→ TEXT SHOWN
------------------------------------------------------------

Like we said, with the statistics static over the last few years, pale partnership is not exactly news, but the lack of progress does beg the question: what's the holdup?
One of the reasons why there is a shortage of black partners is that there's a shortage of black lawyers: only 4.2 percent of American attorneys are black, compared to 7.1 percent of physicians and surgeons, 8.5 percent of financial managers, and 9.8 percent of accountants and auditors.
The American Lawyer, the purveyors of the partnership survey, summed up the issue quite nicely by calling our hallowed bar "the palest profession."
Elie Mystal, at Above the Law Redline, describes the social obstacles that block advancement:
Of course, that puts minorities in a "perception" catch-22. Be the guy always at your desk: then you are the guy who isn't doing enough "facetime" to build relationships with your peers. Be the guy always willing to go out for a drink or meet up at the golf course: then you are the guy who might not have the "focus" and the drive to achieve excellence. And that is assuming that the black person is going to even be invited out for the drink or to the country club.
And women, unfortunately, have it worse:
As usual, all that is worse for black women. If they don't do the facetime, they are "surly" and "unapproachable." If they do, and happen to not be at their desk the moment somebody happens to walk by, their absence is visible and noted. If their bosses treat them as secretaries, and they don't complain, they are pushovers. If they do complain, they have an "attitude" problem. A pet pig being fattened for slaughter receives fewer mixed messages than an African-American female at a large law firm, though their fates are going to be sadly similar.

------------------------------------------------------------

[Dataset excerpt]
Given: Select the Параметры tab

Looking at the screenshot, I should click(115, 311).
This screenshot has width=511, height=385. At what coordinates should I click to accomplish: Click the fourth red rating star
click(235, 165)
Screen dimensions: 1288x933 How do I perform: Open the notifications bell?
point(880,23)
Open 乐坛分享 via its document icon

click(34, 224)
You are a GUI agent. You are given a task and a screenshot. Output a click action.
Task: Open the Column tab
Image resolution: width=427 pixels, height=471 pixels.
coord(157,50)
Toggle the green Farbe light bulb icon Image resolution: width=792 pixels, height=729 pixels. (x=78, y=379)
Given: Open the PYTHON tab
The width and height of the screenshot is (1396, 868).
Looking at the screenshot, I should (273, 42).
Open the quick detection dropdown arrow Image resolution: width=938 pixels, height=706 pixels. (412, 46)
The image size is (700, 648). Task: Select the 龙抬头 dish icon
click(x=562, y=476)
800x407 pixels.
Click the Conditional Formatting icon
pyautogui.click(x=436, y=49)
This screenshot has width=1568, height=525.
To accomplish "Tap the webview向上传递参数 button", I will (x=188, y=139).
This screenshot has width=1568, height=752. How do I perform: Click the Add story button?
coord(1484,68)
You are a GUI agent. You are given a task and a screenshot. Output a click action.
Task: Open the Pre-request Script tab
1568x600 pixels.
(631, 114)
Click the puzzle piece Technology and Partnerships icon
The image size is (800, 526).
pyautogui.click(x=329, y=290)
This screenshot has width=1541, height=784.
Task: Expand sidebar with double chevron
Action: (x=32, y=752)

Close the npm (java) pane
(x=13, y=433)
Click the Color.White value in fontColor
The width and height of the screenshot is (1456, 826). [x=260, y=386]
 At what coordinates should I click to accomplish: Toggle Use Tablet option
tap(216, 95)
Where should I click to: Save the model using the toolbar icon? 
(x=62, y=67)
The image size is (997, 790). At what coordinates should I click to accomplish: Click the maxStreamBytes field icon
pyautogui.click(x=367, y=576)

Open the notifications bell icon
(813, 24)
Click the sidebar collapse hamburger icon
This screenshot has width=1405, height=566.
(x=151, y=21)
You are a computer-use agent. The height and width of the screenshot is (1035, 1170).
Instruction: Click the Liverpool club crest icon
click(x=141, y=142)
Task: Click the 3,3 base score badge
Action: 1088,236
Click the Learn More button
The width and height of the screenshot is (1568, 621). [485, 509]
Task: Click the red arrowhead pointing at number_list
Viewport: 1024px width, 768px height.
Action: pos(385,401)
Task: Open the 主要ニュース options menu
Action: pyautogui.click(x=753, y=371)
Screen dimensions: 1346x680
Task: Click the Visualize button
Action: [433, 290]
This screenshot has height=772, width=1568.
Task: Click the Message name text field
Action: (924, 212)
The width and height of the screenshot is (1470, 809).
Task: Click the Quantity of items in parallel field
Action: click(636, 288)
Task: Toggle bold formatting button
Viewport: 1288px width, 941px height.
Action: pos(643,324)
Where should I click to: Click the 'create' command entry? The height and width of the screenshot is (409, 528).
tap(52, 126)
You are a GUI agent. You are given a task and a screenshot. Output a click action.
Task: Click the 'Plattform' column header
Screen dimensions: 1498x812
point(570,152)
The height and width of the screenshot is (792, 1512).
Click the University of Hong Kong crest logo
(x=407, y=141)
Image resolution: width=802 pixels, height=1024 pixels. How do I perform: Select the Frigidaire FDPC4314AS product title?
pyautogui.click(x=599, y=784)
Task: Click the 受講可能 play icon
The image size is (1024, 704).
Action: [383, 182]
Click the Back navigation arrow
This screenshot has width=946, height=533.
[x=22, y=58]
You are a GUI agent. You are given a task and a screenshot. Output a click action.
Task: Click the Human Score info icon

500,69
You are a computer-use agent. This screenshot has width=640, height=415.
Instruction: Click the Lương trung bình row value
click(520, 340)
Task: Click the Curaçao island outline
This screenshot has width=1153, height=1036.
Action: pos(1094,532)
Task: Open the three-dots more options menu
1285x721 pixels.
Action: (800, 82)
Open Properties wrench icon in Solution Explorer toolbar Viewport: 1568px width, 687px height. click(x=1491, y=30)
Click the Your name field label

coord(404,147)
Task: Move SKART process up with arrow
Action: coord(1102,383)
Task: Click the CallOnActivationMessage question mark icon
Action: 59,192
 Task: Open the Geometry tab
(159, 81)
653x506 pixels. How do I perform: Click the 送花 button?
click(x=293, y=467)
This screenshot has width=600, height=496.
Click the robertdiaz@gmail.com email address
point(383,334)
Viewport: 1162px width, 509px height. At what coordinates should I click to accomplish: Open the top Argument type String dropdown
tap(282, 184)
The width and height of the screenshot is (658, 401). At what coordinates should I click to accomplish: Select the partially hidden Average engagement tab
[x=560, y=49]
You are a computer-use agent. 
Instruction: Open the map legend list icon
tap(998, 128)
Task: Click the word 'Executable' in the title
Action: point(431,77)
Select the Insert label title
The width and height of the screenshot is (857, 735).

------------------------------------------------------------

→ WHAT TO WORK ON
[1] According to the text on black law partners, what is one reason there are so few black partners?
[2] Copy the lines of the records verbatim, starting at the line that contains "Viewport: 1162px width, 509px" and ending at the last line of the records.

→ ANSWERS FOR THE EXERCISE
[1] One reason is a shortage of black lawyers. Only 4.2 percent of American attorneys are black, compared to 7.1 percent of physicians and surgeons, 8.5 percent of financial managers, and 9.8 percent of accountants and auditors.

[2]
Viewport: 1162px width, 509px height. At what coordinates should I click to accomplish: Open the top Argument type String dropdown
tap(282, 184)
The width and height of the screenshot is (658, 401). At what coordinates should I click to accomplish: Select the partially hidden Average engagement tab
[x=560, y=49]
You are a computer-use agent. 
Instruction: Open the map legend list icon
tap(998, 128)
Task: Click the word 'Executable' in the title
Action: point(431,77)
Select the Insert label title
The width and height of the screenshot is (857, 735).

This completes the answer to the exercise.